AIM OF THE TASK — Once you find the line below that contains "Task: Click the Accounts tab icon in sidebar", write it out along with every later line exactly as given, stopping only when the records end. Omit the pictures.

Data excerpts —

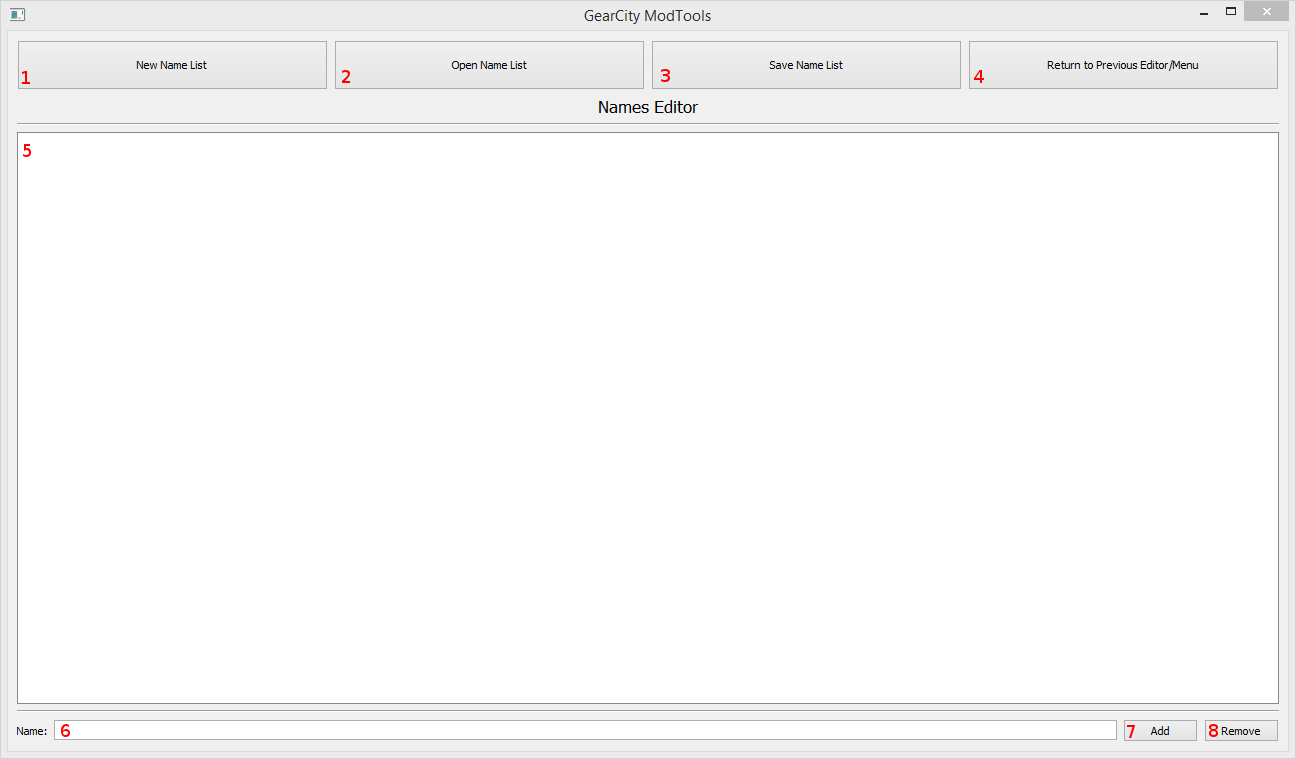
Task: Maximize the ModTools window
Action: [1231, 12]

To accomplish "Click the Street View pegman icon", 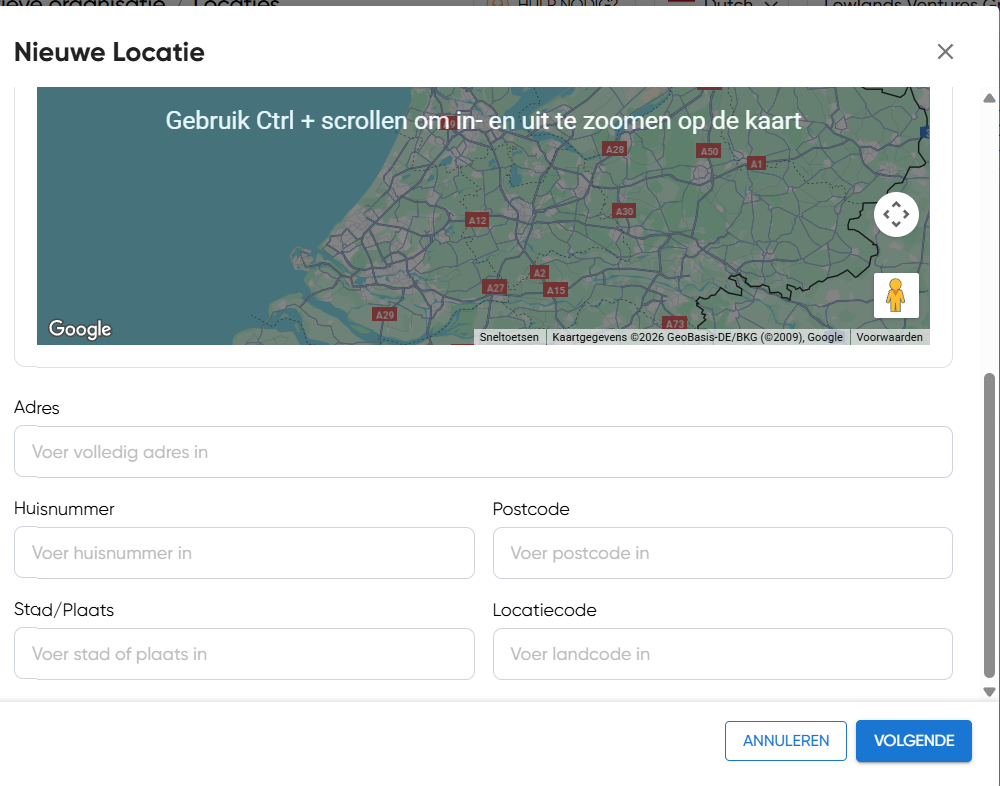I will (x=895, y=295).
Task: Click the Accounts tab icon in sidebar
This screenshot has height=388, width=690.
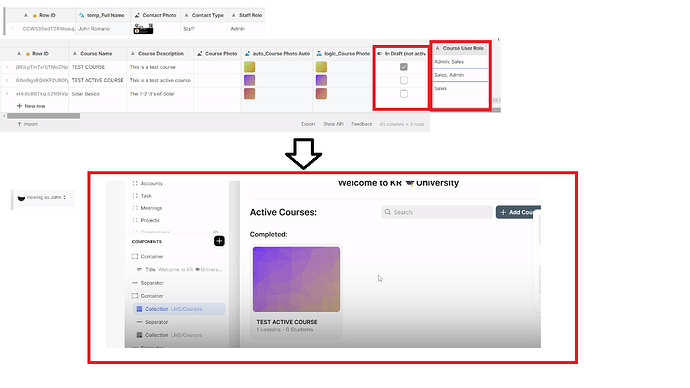Action: [x=135, y=183]

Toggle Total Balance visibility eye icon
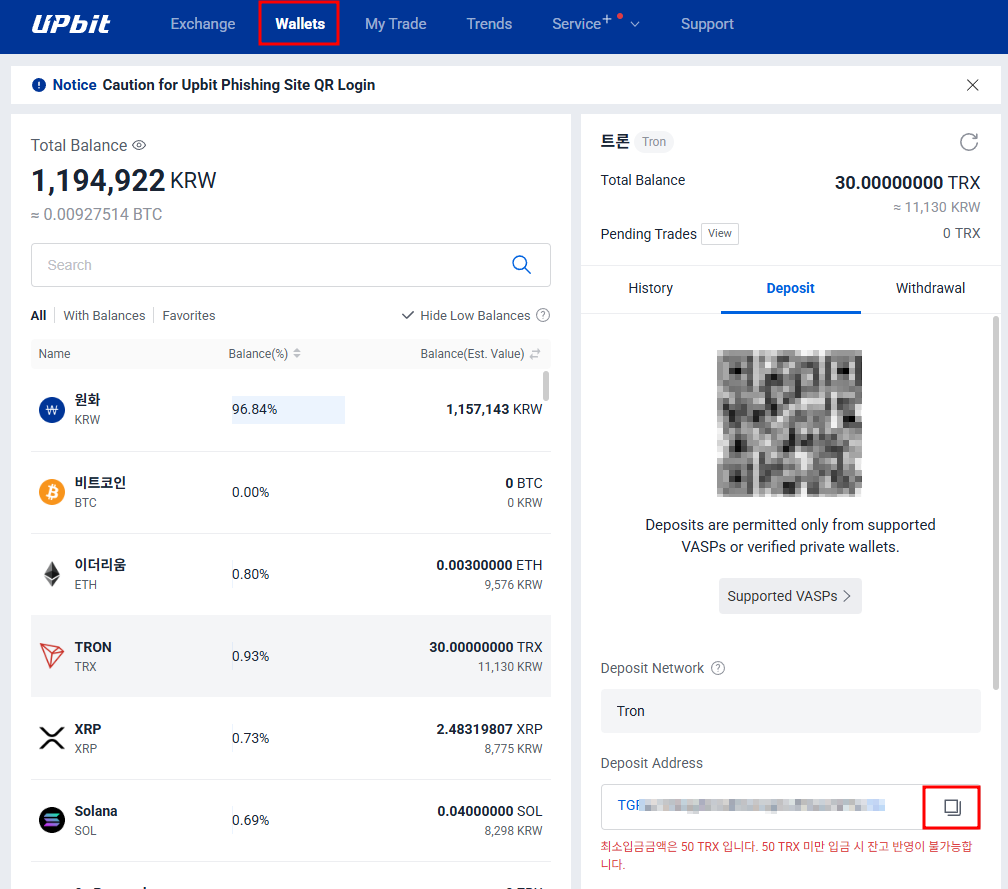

ANSWER BOX —
Task: Click the Accounts tab icon in sidebar
This screenshot has height=388, width=690.
Action: [x=135, y=183]

Toggle Total Balance visibility eye icon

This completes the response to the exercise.